To test this out, we’ll have to empty the DynamoDB table so that the Lambda actually does think there are new jobs (we can do this from the AWS console, as below) and then we can run our function locally again.

And with any luck, we should have received a text message!

Now the last thing to do is format our text message a little better.
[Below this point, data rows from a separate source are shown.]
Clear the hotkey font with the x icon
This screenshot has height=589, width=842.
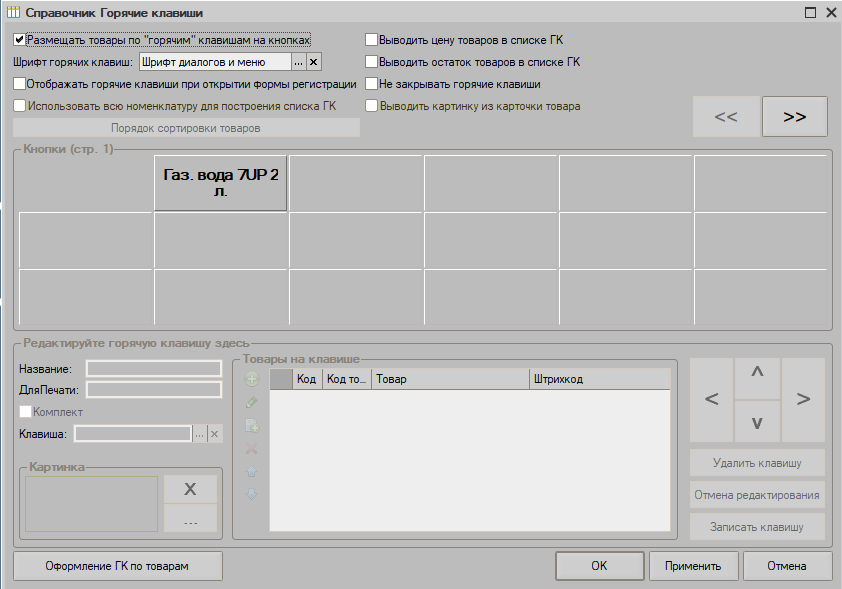click(x=313, y=62)
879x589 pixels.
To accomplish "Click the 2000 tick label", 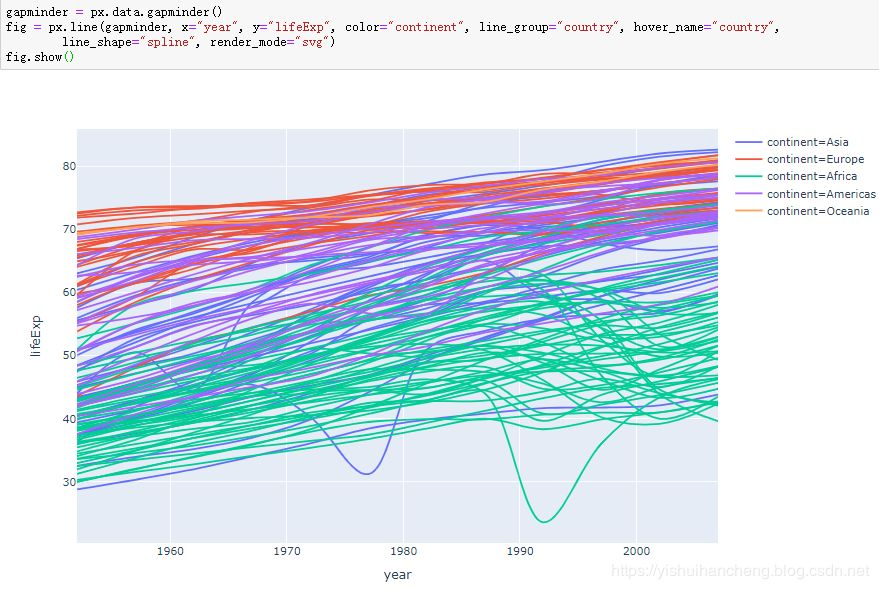I will [x=637, y=551].
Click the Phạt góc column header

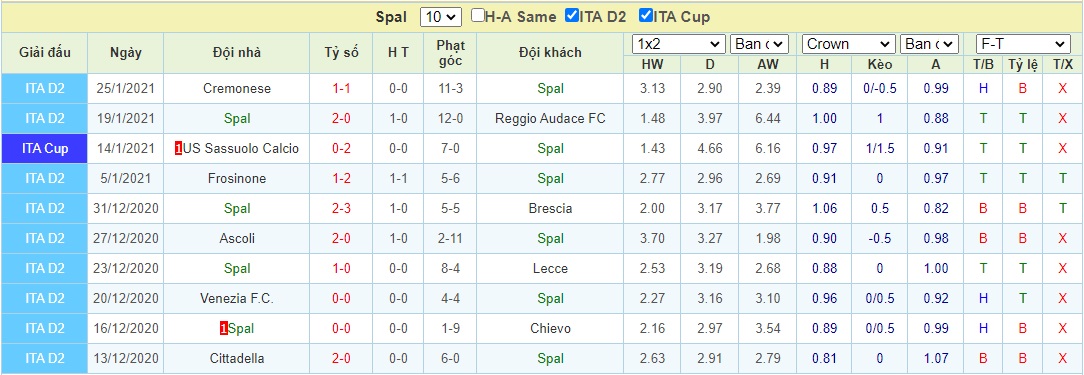451,53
We can create a new helper function for this, which receives the list of jobs and returns a formatted message listing out the deadlines, locations and job titles of everything that’s available.

Remember that we’ll have to keep clearing the table when we want to test our function (there are probably better ways to do this, but it’s easy enough to just delete the Item on the AWS console for now).

And now we’re finally done, we can deploy our whole application for the final time on AWS:

$ serverless deploy

Step 6: Configure the Lambda to run every day

Once we’ve deployed the function, we can test it to check everything works:

And we can also choose to run the function automatically once a day. We can select ‘Add Trigger’, choose ‘CloudWatch Events’ from the list and then fill in the required fields. We can use the schedule expression rate(1 day) to run it daily.